--- Directions ---
Transcribe the lines below exactly, beginning with the line that holds "Task: Open 08.28 송달됨 for 검사 인용결정 발송" and ending with the final line, both included. Pictures are to be left out.

--- Exercise data ---
+---+

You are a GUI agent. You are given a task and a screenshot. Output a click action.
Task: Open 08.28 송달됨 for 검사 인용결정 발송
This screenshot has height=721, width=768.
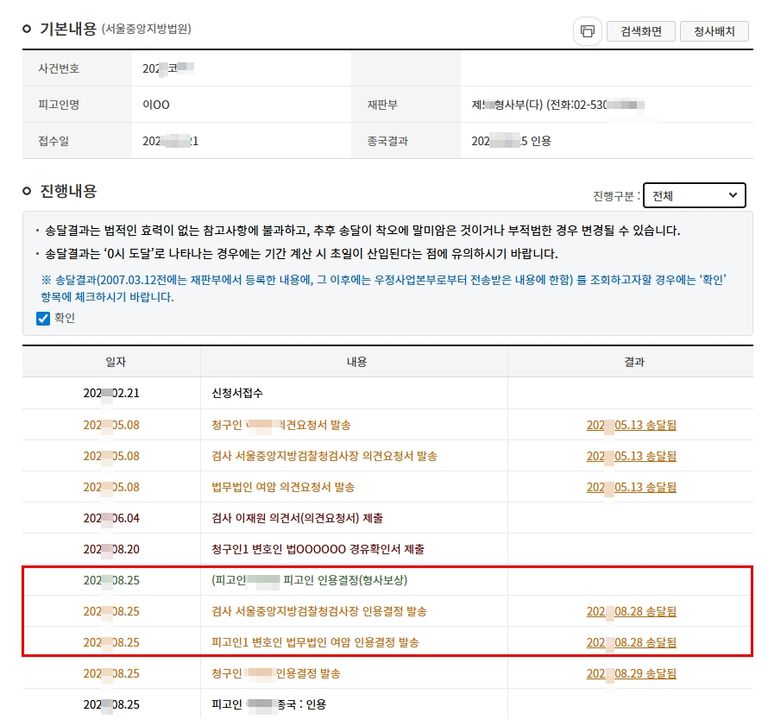(631, 611)
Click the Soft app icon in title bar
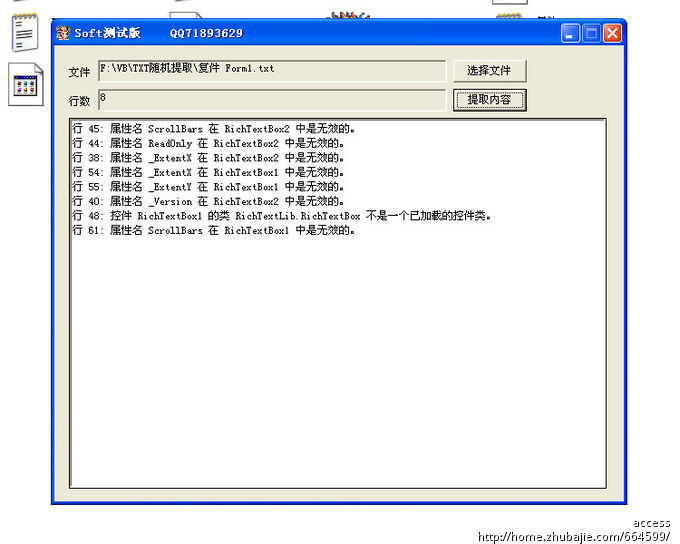Screen dimensions: 680x544 click(63, 33)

+---+

--- Solution to the problem ---
Task: Open 08.28 송달됨 for 검사 인용결정 발송
This screenshot has height=721, width=768.
(631, 611)
Click the Soft app icon in title bar
Screen dimensions: 680x544 click(63, 33)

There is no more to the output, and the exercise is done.